The coolest, the busiest of men, however taken up they be with life’s distracting cares, have, at least, their sadder moments. In the dark wintry morning, in the night that comes on so swift to swallow us up in its shadow, ten years, nay, twenty years hence, strange feeble voices will rise up in your heart: “Good morning, dear friend, ’tis we! You are alive, are working as hard as ever. So much the better! You do not feel our loss so heavily, and you have learned to do without us; but we cannot, we never can, do without you. The ranks are closed, the gap is all but filled. The house that was ours is full, and we have blessed it. All is well, is better than when your father carried you about; better than when your little girl said, in her turn, to you, ‘Papa, carry me.’ But, lo! you are in tears. Enough, till we meet again!”
Alas, and are they gone? That wail was sweet and piercing: but was it just? No. Let me forget myself a thousand times rather than I should forget them! And yet, cost what it will to say so, say it we must, that certain traces are fading off, are already less clear to see; that certain features are not indeed effaced, but grown paler and more dim. A hard, a bitter, a humbling thought it is, to find oneself so weak and fleeting, wavering as unremembered water; to feel that in time one loses that treasure of grief which one had hoped to preserve for ever. Give it me back, I pray: I am too much bounden to so rich a fountain of tears. Trace me again, I implore you, those features I love so well. Could you not help me at least to dream of them by night?

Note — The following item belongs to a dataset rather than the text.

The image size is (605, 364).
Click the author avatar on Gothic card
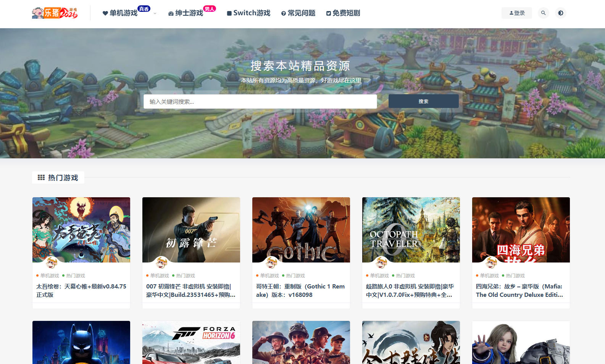(271, 263)
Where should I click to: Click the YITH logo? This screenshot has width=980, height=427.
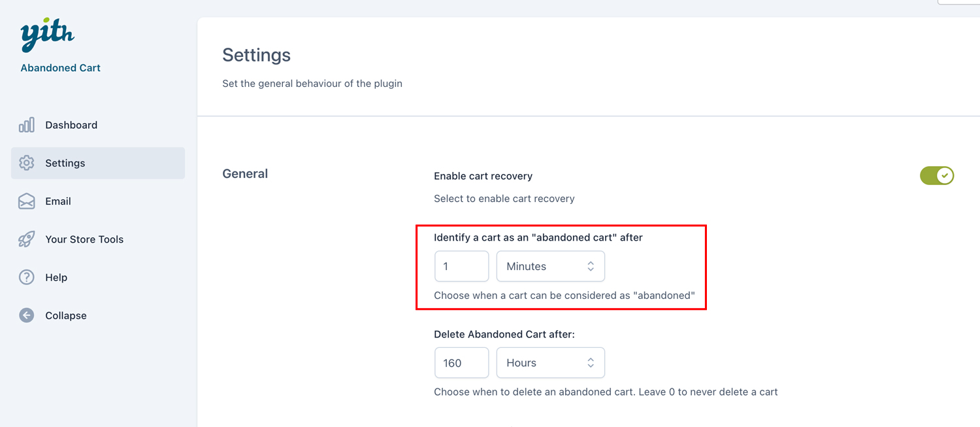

More than one such prayer is spoken in the month of November. And amidst the striking of the bells and the dropping of the leaves, they clear out of church, saying one to another in low tones: “I say, neighbour; up there lives a woman of whom folk speak well and ill. For myself, I dare say nothing; but she has power over the world below. She calls up the dead, and they come. Oh, if she might—without sin, you know, without angering God—make my friends come to me! I am alone, as you must know, and have lost everything in this world. But who knows what this woman is, whether of hell or heaven? I won’t go (he is dying of curiosity all the while); I won’t. I have no wish to endanger my soul: besides, the wood yonder is haunted. Many’s the time that things unfit to see have been found on the moor. Haven’t you heard about Jacqueline, who was there one evening looking for one of her sheep? Well, when she returned, she was crazy. I won’t go.”
Thus unknown to each other, many of the men at least went thither. For as yet the women hardly dared so great a risk. They remark the dangers of the road, ask many questions of those who return therefrom. The new Pythoness is not like her of Endor, who raised up Samuel at the prayer of Saul. Instead of showing you the ghosts, she gives you cabalistic words and powerful potions to bring them back in your dreams. Ah, how many a sorrow has recourse to these! The grandmother herself, tottering with her eighty years, would behold her grandson again. By an unwonted effort, yet not without a pang of shame at sinning on the edge of the grave, she drags herself to the spot. She is troubled by the savage look of a place all rough with yews and thorns, by the rude, dark beauty of that relentless Proserpine. Prostrate, trembling, grovelling on the ground, the poor old woman weeps and prays. Answer there is none. But when she dares to lift herself up a little, she sees that Hell itself has been a-weeping.
It is simply Nature recovering herself. Proserpine blushes self-indignantly thereat. “Degenerate soul!” she calls herself, “why this weakness? You came hither with the firm desire of doing nought but evil. Is this your master’s lesson? How he will laugh at you for this!”
“Nay! Am I not the great shepherd of the shades, making them come and go, opening unto them the gate of dreams? Your Dante, when he drew my likeness, forgot my attributes. When he gave me that useless tail, he did not see that I held the shepherd’s staff of Osiris; that from Mercury I had inherited his caduceus. In vain have they thought to build up an insurmountable wall between the two worlds; I have wings to my heels, I have flown over. By a kindly rebellion of that slandered Spirit, of that ruthless monster, succour has been given to those who mourned; mothers, lovers, have found comfort. He has taken pity on them in defiance of their new god.”